§ PROMPT:
Give the data below again, word for word.

#### TASK DATA ####

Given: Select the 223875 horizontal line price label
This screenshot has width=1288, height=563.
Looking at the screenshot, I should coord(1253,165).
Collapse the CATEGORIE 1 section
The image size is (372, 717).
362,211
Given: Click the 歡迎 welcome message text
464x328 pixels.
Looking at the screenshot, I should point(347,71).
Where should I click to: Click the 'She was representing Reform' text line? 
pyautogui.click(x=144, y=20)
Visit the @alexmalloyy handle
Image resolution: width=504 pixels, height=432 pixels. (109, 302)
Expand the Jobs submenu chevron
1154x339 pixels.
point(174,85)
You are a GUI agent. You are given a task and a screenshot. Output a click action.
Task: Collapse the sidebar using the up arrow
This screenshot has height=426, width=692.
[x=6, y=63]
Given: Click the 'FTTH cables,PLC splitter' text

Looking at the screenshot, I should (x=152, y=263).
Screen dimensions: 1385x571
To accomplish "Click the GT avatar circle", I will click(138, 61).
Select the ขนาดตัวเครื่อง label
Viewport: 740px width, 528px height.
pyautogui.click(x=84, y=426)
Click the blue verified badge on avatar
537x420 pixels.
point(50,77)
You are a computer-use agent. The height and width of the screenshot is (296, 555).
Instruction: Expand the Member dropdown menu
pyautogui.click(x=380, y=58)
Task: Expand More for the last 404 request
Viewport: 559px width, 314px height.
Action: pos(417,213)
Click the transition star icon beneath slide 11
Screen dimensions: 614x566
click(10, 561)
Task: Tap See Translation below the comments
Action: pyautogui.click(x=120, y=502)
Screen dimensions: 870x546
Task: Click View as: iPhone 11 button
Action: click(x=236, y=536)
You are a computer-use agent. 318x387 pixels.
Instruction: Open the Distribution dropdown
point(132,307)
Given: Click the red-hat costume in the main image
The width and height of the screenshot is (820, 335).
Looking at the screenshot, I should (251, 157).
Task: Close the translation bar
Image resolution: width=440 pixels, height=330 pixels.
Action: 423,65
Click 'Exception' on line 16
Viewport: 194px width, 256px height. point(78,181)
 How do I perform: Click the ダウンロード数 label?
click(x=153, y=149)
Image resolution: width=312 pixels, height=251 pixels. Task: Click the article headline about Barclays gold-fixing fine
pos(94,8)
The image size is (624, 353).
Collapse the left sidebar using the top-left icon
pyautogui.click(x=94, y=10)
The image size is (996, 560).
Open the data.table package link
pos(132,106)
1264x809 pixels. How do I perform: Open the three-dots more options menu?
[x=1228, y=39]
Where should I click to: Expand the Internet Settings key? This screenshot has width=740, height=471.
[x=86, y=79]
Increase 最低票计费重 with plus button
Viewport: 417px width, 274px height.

####

§ EXPECTED ANSWER:
Given: Select the 223875 horizontal line price label
This screenshot has width=1288, height=563.
Looking at the screenshot, I should coord(1253,165).
Collapse the CATEGORIE 1 section
The image size is (372, 717).
362,211
Given: Click the 歡迎 welcome message text
464x328 pixels.
Looking at the screenshot, I should point(347,71).
Where should I click to: Click the 'She was representing Reform' text line? 
pyautogui.click(x=144, y=20)
Visit the @alexmalloyy handle
Image resolution: width=504 pixels, height=432 pixels. (109, 302)
Expand the Jobs submenu chevron
1154x339 pixels.
point(174,85)
You are a GUI agent. You are given a task and a screenshot. Output a click action.
Task: Collapse the sidebar using the up arrow
This screenshot has height=426, width=692.
[x=6, y=63]
Given: Click the 'FTTH cables,PLC splitter' text

Looking at the screenshot, I should (x=152, y=263).
Screen dimensions: 1385x571
To accomplish "Click the GT avatar circle", I will click(138, 61).
Select the ขนาดตัวเครื่อง label
Viewport: 740px width, 528px height.
pyautogui.click(x=84, y=426)
Click the blue verified badge on avatar
537x420 pixels.
point(50,77)
You are a computer-use agent. The height and width of the screenshot is (296, 555).
Instruction: Expand the Member dropdown menu
pyautogui.click(x=380, y=58)
Task: Expand More for the last 404 request
Viewport: 559px width, 314px height.
Action: pos(417,213)
Click the transition star icon beneath slide 11
Screen dimensions: 614x566
click(10, 561)
Task: Tap See Translation below the comments
Action: pyautogui.click(x=120, y=502)
Screen dimensions: 870x546
Task: Click View as: iPhone 11 button
Action: click(x=236, y=536)
You are a computer-use agent. 318x387 pixels.
Instruction: Open the Distribution dropdown
point(132,307)
Given: Click the red-hat costume in the main image
The width and height of the screenshot is (820, 335).
Looking at the screenshot, I should (251, 157).
Task: Close the translation bar
Image resolution: width=440 pixels, height=330 pixels.
Action: 423,65
Click 'Exception' on line 16
Viewport: 194px width, 256px height. point(78,181)
 How do I perform: Click the ダウンロード数 label?
click(x=153, y=149)
Image resolution: width=312 pixels, height=251 pixels. Task: Click the article headline about Barclays gold-fixing fine
pos(94,8)
The image size is (624, 353).
Collapse the left sidebar using the top-left icon
pyautogui.click(x=94, y=10)
The image size is (996, 560).
Open the data.table package link
pos(132,106)
1264x809 pixels. How do I perform: Open the three-dots more options menu?
[x=1228, y=39]
Where should I click to: Expand the Internet Settings key? This screenshot has width=740, height=471.
[x=86, y=79]
Increase 最低票计费重 with plus button
Viewport: 417px width, 274px height.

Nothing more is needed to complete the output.